Mosaranna/Curd Rice: In Roads and Kingdoms

Roads and Kingdoms, one of the websites we greatly loved when we were conceiving The Forager magazine, has a cute little series called Breakfast where they feature stories around breakfasts from all over the world. I wrote one on having curd rice - that soul food - for breakfast one late morning and got it published here.

Or see below. 

Photo by Sharmila Vaidyanathan of The Yellow Turmeric

This city feels sometimes like a wide and long river in spate, and I try to reach for the other end where all my friends and acquaintances are. We tell ourselves we are too busy and distances too long, or that the summer this year is particularly bad, to meet more often. We don’t always tell the truth.

It has been varying degrees of time since I have seen these friends. We are at Koshy’s. The most Bangalorean thing to do in Bangalore is to hang out at Koshy’s, an old restaurant in the middle of town that retains an unimpeachable disdain for the new business of hurriedness. People grow old around its tables, and we talk about how one day we will, very likely, be them.

Liver on toast is the best thing to eat at Koshy's, I am told. I am a vegetarian though, and for me it has always been a dish that I am not sure is even on the 300-something list of things on the menu card. Koshy's has been for years a place to meet for work and otherwise. I have conceived a food journal there, begun a relationship, made new friends, gossiped, grown older. It is our village square. And whenever it was close to any mealtime, sometimes even when it wasn't, at Koshy's I have always asked for curd rice, or mosaranna or thayir sadam.

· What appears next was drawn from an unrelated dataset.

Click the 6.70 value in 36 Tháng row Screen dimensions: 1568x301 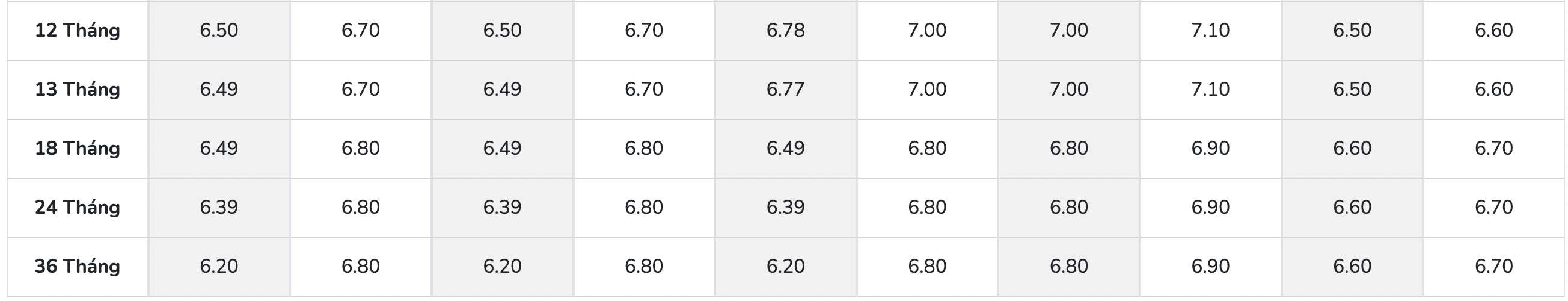tap(1493, 266)
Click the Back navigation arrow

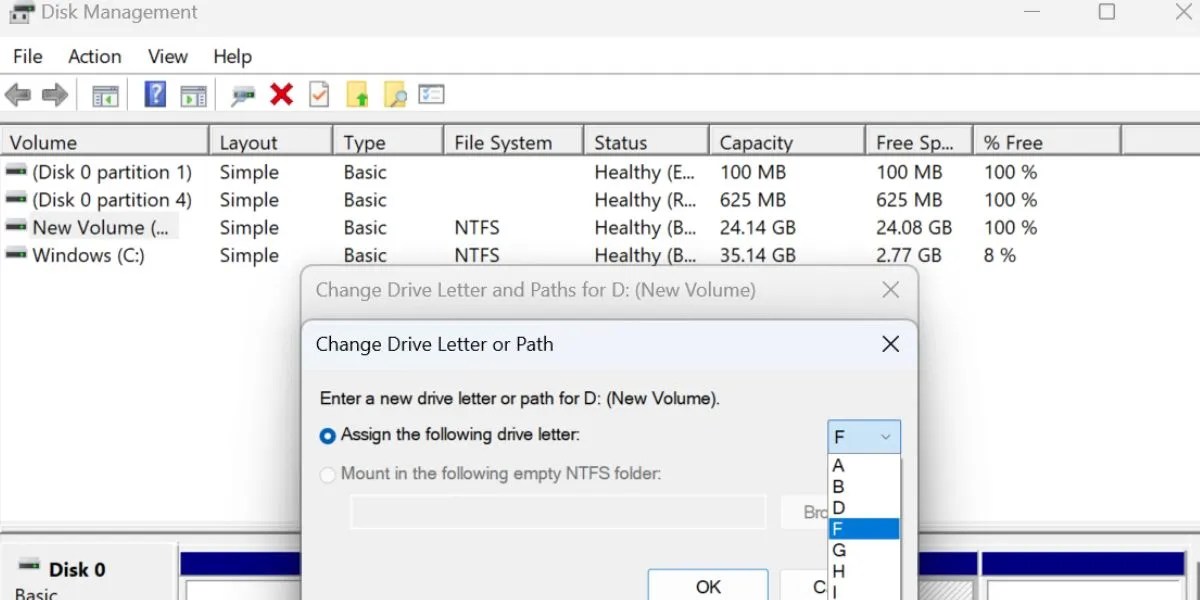pyautogui.click(x=18, y=94)
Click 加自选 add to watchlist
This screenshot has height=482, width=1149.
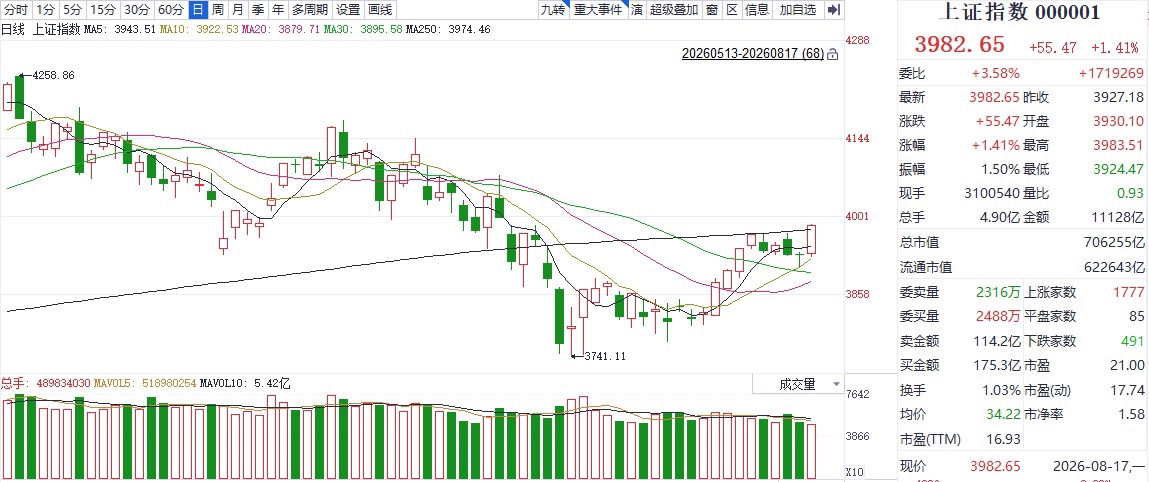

No one I know believes me when I say how good Koshy's curd rice is, especially in relation to the gooey paste-like nonsense you get in every other restaurant in the city. Curd rice is something you eat at home, not something you order for a late breakfast as a standalone dish at, of all places, Koshy's. But here, the cold bowl of perfectly tempered rice is like the ones we make at home. They are an ode to mama's cooking, to the soul-food status that curd rice, very deservingly, has attained in the palates of us true-blue South Indians.

Curd rice at Koshy's is, I like to think, a well-kept secret. It comes when we are in the middle of discussing our current reading lists, in a shallow bowl, all jet-white and gleaming. It is tempered with mustard seeds, mildly spiced, and has a big red chili garnish, "like cherry on ice cream," says one of my friends. It is cold, the perfect temperature to soothe a belly fired up by the many cups of coffee we have had while going through small-town gossip from back home in the hills, where some of us are from. It is milky with a hint of the sour from the curd, and vanishes within minutes. Every mouthful feels good for the soul.

I am tempted to order another plate, but by then we have made plans to go to Pecos, another of those ancient establishments, for beer. We are, all of us migrants from elsewhere, as close to local Bangaloreans as we could get that bright May afternoon.